# What to work on
Reproduce the entries exactly.

# Exercise data
»»

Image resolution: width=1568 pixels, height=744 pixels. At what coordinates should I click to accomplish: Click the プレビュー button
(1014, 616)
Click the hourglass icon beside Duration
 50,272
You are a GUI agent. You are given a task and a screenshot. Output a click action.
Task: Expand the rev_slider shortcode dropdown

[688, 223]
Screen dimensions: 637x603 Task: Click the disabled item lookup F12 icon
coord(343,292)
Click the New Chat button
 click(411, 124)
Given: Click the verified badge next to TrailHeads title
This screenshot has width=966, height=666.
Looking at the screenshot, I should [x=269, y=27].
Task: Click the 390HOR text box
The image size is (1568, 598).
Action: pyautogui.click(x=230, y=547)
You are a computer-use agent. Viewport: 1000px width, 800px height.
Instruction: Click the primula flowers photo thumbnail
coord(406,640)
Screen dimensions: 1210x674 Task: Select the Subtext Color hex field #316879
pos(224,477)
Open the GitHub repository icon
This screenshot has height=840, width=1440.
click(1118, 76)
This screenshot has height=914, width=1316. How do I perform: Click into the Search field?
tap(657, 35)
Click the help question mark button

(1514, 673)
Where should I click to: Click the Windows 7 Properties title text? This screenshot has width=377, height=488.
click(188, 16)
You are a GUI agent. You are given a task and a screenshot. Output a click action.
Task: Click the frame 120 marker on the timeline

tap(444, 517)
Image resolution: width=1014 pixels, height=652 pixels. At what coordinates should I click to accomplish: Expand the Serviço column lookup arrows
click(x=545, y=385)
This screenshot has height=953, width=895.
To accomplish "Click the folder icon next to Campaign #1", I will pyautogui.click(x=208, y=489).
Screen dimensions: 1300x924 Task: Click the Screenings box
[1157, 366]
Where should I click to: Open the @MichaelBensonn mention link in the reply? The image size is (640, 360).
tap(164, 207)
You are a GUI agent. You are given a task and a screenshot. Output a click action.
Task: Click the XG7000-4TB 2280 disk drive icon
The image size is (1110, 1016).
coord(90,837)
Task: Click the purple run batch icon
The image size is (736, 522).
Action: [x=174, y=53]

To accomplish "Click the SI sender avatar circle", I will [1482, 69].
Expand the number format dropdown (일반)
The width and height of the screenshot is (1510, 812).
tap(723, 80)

««

# Task response
Image resolution: width=1568 pixels, height=744 pixels. At what coordinates should I click to accomplish: Click the プレビュー button
(1014, 616)
Click the hourglass icon beside Duration
 50,272
You are a GUI agent. You are given a task and a screenshot. Output a click action.
Task: Expand the rev_slider shortcode dropdown

[688, 223]
Screen dimensions: 637x603 Task: Click the disabled item lookup F12 icon
coord(343,292)
Click the New Chat button
 click(411, 124)
Given: Click the verified badge next to TrailHeads title
This screenshot has width=966, height=666.
Looking at the screenshot, I should [x=269, y=27].
Task: Click the 390HOR text box
The image size is (1568, 598).
Action: pyautogui.click(x=230, y=547)
You are a computer-use agent. Viewport: 1000px width, 800px height.
Instruction: Click the primula flowers photo thumbnail
coord(406,640)
Screen dimensions: 1210x674 Task: Select the Subtext Color hex field #316879
pos(224,477)
Open the GitHub repository icon
This screenshot has height=840, width=1440.
click(1118, 76)
This screenshot has height=914, width=1316. How do I perform: Click into the Search field?
tap(657, 35)
Click the help question mark button

(1514, 673)
Where should I click to: Click the Windows 7 Properties title text? This screenshot has width=377, height=488.
click(188, 16)
You are a GUI agent. You are given a task and a screenshot. Output a click action.
Task: Click the frame 120 marker on the timeline

tap(444, 517)
Image resolution: width=1014 pixels, height=652 pixels. At what coordinates should I click to accomplish: Expand the Serviço column lookup arrows
click(x=545, y=385)
This screenshot has height=953, width=895.
To accomplish "Click the folder icon next to Campaign #1", I will pyautogui.click(x=208, y=489).
Screen dimensions: 1300x924 Task: Click the Screenings box
[1157, 366]
Where should I click to: Open the @MichaelBensonn mention link in the reply? The image size is (640, 360).
tap(164, 207)
You are a GUI agent. You are given a task and a screenshot. Output a click action.
Task: Click the XG7000-4TB 2280 disk drive icon
The image size is (1110, 1016).
coord(90,837)
Task: Click the purple run batch icon
The image size is (736, 522).
Action: [x=174, y=53]

To accomplish "Click the SI sender avatar circle", I will [1482, 69].
Expand the number format dropdown (일반)
The width and height of the screenshot is (1510, 812).
tap(723, 80)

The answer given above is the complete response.